WASHINGTON (AP) - The acting inspector general of the Department of Veterans Affairs is retiring, a year after he issued a scathing report on problems at the Phoenix VA hospital.
WASHINGTON (AP) — The acting inspector general of the Department of Veterans Affairs is retiring, a year after he issued a scathing report on problems at the Phoenix VA hospital.
Richard J. Griffin, who has led the inspector general's office since January 2014, said he is retiring Saturday after 43 years in federal service. He was deputy inspector general for more than five years before taking the top job.

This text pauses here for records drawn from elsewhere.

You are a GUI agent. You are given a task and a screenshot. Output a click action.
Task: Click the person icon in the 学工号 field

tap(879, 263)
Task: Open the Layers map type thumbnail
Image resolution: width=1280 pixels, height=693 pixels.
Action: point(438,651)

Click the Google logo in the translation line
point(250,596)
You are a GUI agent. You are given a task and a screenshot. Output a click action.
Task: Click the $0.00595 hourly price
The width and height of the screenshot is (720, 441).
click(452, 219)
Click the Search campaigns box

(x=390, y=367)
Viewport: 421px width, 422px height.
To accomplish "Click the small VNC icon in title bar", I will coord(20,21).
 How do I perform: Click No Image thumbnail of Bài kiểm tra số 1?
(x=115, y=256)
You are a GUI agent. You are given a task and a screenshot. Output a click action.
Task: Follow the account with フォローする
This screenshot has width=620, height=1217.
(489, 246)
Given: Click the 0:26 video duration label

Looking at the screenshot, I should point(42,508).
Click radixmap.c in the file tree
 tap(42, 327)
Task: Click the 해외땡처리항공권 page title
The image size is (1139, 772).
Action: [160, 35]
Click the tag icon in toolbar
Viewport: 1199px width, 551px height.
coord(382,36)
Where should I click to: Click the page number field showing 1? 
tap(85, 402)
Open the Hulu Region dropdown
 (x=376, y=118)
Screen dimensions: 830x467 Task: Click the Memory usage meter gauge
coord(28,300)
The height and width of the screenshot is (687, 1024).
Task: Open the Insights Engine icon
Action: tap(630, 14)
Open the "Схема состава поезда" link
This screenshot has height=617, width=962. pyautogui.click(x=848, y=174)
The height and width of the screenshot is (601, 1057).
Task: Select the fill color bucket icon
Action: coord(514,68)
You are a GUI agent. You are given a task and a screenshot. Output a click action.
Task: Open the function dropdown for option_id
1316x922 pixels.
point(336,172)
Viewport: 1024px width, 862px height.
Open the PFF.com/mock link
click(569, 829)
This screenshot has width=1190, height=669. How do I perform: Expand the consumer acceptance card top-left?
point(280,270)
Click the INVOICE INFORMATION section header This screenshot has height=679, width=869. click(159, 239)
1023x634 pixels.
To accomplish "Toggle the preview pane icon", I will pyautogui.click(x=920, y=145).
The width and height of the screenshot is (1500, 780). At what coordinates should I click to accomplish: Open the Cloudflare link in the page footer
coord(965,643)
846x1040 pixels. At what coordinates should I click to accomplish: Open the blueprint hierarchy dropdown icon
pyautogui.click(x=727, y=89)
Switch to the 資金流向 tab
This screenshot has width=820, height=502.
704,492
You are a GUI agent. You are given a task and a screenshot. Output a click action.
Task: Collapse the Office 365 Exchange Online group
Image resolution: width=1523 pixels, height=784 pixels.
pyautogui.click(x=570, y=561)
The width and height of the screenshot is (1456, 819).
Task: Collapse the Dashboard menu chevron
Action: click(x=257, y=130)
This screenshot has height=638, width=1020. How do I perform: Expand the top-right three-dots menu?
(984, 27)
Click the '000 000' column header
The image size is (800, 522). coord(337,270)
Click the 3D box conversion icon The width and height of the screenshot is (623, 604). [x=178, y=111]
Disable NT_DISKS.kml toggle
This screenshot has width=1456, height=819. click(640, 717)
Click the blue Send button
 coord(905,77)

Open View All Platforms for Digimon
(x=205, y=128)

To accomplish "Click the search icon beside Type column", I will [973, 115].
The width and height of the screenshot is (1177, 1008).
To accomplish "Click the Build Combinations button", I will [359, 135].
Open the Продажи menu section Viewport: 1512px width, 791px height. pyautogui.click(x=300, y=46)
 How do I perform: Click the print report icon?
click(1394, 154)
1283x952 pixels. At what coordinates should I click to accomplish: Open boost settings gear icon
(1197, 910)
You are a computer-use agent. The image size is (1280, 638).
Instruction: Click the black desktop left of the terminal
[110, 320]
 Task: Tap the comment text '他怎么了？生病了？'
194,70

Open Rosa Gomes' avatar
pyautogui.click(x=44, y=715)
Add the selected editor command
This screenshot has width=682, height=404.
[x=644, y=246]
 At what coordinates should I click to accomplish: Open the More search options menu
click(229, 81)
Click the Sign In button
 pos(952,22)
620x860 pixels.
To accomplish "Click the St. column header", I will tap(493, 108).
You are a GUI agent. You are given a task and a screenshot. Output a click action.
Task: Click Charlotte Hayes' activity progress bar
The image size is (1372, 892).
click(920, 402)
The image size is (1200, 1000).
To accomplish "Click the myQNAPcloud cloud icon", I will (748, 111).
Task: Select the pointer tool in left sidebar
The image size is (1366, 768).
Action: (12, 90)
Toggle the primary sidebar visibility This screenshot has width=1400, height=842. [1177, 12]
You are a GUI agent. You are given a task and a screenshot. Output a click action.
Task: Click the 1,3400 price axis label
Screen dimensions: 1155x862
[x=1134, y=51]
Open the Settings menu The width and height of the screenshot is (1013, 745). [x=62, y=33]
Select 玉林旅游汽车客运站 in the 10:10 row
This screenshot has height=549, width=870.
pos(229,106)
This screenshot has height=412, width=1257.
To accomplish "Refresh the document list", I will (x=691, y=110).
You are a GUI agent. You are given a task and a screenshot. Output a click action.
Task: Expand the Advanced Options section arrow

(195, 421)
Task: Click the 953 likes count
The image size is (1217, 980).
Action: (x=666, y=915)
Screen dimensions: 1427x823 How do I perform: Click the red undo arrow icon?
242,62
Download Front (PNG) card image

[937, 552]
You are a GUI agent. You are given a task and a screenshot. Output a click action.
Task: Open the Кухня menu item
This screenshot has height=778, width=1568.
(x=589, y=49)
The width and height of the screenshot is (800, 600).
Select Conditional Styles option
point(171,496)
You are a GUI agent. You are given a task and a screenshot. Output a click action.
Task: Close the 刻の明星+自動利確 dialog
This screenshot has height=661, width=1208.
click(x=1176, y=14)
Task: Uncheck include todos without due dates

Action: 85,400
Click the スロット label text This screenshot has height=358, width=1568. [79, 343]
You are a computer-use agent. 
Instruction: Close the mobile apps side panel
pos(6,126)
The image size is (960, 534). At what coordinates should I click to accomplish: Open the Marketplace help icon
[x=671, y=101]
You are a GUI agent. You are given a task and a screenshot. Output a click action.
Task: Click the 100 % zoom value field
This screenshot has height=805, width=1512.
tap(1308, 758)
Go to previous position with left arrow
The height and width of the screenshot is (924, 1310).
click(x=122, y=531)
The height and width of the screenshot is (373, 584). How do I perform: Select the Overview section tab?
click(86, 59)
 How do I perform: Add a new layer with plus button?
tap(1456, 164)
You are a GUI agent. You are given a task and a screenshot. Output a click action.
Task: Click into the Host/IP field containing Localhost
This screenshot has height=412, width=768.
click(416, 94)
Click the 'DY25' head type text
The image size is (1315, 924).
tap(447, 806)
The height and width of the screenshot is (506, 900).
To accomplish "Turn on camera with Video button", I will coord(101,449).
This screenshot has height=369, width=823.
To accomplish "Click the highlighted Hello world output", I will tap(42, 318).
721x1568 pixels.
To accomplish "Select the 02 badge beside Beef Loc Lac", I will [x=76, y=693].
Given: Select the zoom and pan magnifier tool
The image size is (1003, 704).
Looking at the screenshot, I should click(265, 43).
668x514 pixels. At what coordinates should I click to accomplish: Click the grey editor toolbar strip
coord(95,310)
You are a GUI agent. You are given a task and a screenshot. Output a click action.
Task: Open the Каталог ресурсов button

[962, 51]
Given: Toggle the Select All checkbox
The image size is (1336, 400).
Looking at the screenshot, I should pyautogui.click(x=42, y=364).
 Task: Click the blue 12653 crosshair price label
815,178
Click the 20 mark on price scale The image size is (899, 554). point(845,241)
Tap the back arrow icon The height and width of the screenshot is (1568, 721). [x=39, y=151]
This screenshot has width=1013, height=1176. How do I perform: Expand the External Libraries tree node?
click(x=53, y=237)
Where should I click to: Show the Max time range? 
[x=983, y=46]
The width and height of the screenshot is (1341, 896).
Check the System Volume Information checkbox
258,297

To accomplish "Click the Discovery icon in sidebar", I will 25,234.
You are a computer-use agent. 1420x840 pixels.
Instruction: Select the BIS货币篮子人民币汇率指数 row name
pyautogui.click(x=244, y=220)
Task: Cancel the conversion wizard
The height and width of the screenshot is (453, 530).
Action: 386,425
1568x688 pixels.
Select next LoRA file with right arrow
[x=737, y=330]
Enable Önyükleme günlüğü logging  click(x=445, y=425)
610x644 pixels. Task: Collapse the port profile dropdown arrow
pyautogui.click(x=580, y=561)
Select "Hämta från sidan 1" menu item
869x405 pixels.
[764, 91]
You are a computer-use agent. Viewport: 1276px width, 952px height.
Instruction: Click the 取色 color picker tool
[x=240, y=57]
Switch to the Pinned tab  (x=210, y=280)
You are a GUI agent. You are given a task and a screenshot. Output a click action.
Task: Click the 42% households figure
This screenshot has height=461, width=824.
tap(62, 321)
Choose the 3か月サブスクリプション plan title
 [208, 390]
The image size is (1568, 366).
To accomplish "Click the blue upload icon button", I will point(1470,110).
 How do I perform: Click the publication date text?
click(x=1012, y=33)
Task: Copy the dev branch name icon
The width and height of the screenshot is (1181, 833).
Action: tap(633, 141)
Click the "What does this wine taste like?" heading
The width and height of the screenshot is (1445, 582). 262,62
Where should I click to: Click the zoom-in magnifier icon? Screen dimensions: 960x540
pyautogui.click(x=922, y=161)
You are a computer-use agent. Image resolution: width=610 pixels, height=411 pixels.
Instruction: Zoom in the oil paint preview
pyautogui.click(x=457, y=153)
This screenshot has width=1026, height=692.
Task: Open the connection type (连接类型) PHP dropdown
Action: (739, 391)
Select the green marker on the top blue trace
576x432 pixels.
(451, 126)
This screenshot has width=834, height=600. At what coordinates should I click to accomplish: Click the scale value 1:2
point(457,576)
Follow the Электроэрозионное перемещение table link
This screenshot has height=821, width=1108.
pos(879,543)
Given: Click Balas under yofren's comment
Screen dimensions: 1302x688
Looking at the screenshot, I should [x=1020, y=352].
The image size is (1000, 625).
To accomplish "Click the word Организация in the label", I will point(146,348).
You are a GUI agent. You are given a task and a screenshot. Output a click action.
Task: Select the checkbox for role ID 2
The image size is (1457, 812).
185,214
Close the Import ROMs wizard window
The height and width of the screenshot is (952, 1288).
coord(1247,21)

In a May 2014 report, Griffin cited problems at the Phoenix hospital over long patient wait times and falsification of records to cover up the delays. The report and resulting scandal led to the resignation of VA Secretary Eric Shinseki.
Griffin faced criticism from some lawmakers and VA whistleblowers who asserted that he had not done enough to hold VA leadership accountable for problems including overprescription of narcotics.
A doctor who first exposed serious problems at the troubled Phoenix hospital said a report by Griffin's office last August on patient deaths was a "whitewash" that minimized life-threatening conduct by senior leaders at the Phoenix facility.
The report said hospital workers falsified waiting lists while their supervisors looked the other way or even directed it, resulting in chronic delays for veterans seeking care. The report said investigators identified 40 patients who died while awaiting appointments in Phoenix, but said officials could not "conclusively assert" that delays in care caused the deaths.
Dr. Samuel Foote, a former clinic director for the VA in Phoenix, said the report appeared designed to "minimize the scandal and protect its perpetrators rather than to provide the truth."
Griffin disputed that characterization and rejected suggestions by several GOP lawmakers that the report was altered at the request of top VA officials. The sentence declaring that investigators could not "conclusively assert" that delays in care caused any patient deaths was inserted for clarity to summarize the results of clinical case reviews, Griffin said.
"Neither the language nor the concept was suggested by anyone at VA to any of my people," he said.
Assistant Inspector General Linda Halliday will serve as acting IG.